The Lozi , also called Pilot or Rotse , are a people who live predominantly in Zambia and to a lesser extent in Angola and Namibia . It migrated in the 17th century as the Aalui tribe from what is now the Democratic Republic of the Congo and initially lived on the Kabompo River , 300 kilometers northeast of their present-day settlement area.

People of this people still live there today. In the middle of the 19th century some of them migrated from the Kabompo to the Zambezi , where they were able to subjugate the Makololo in 1864 and establish the Barotse Kingdom . It is not clear whether they themselves were temporarily subjugated by the Makololo. Their state organization did not develop until after 1864. It consists of three estates: the members of the royal court, who were responsible for observing the rites and accepting tributes of subject tribes, the area chiefs, who acted as judges and tribute officers on the spot, and the officers who maintained order in subjugated places maintained.

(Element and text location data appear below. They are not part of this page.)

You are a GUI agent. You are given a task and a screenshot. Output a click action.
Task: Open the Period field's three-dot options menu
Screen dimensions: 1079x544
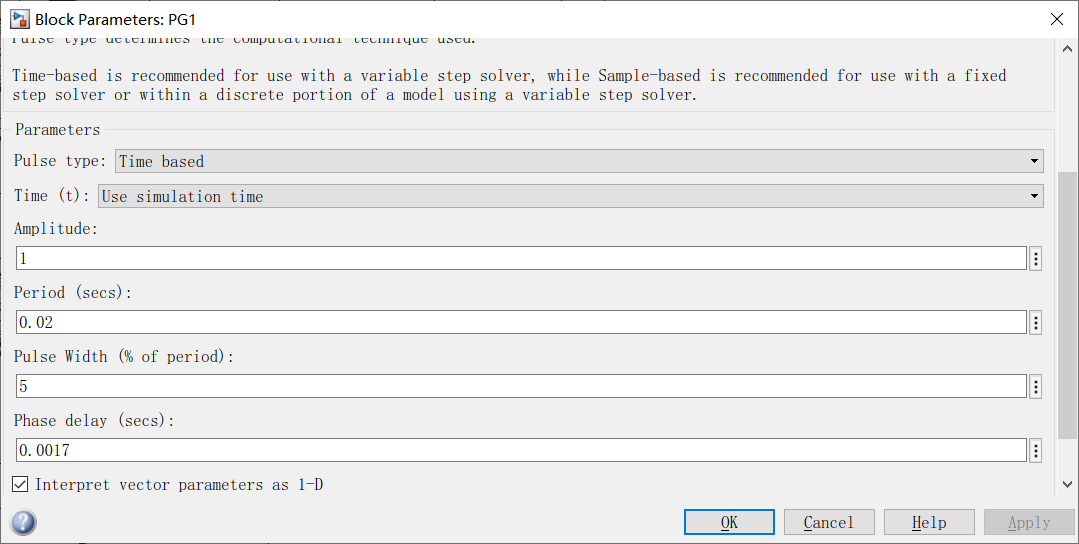point(1035,323)
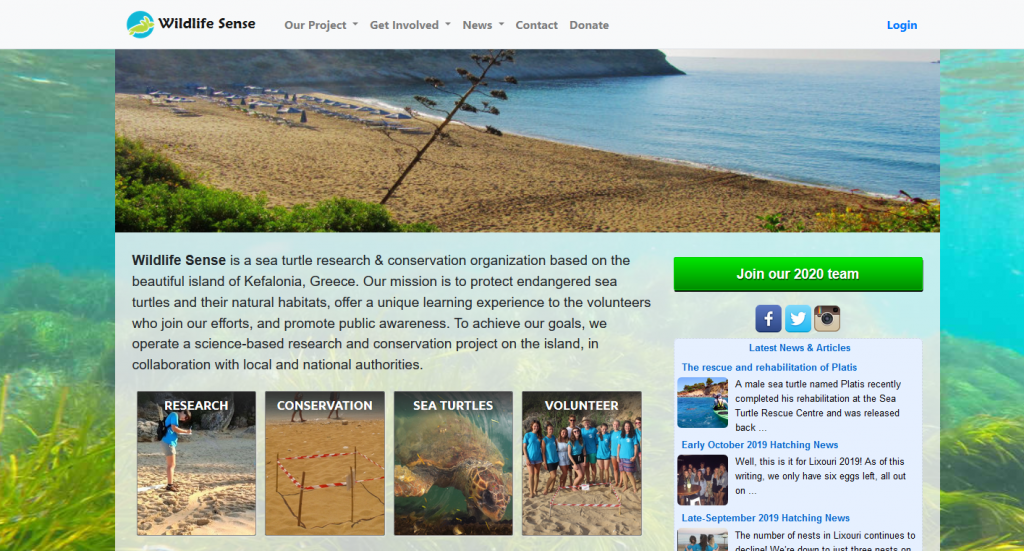
Task: Go to the Contact page
Action: (x=536, y=25)
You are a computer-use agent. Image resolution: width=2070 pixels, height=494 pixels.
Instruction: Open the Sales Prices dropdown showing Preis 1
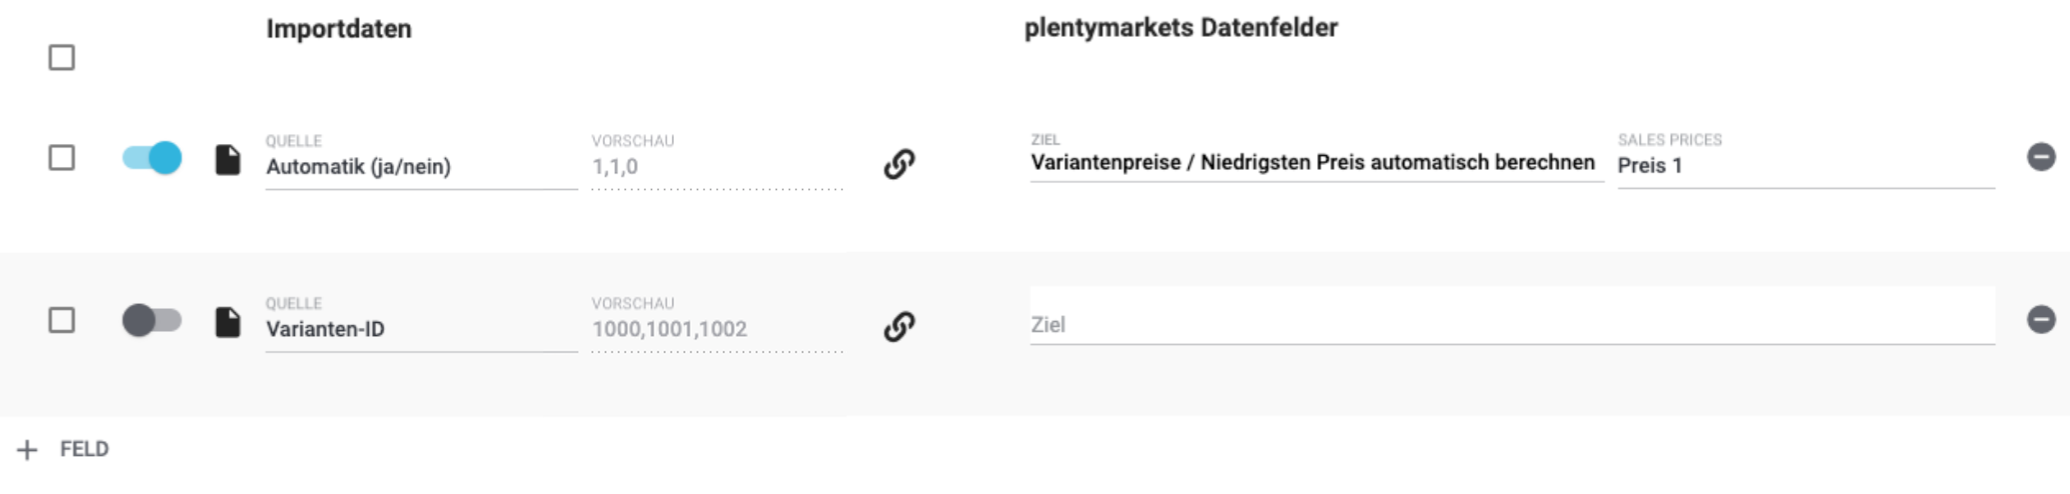(1804, 166)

The only remaining conflicts were with the people at the Kafue .

A minority of Lozi settled in eastern Angola, in the provinces of Moxico and Cuando Cubango . In 1972 the Odendaal Commission set up a homeland for the Lozi in South West Africa (later Namibia ) following the basic patterns of South African apartheid policy , which in 1976 received self-government status. It was first called Ostcaprivi , later renamed Lozi . When Namibia gained state sovereignty in 1990, it was abolished.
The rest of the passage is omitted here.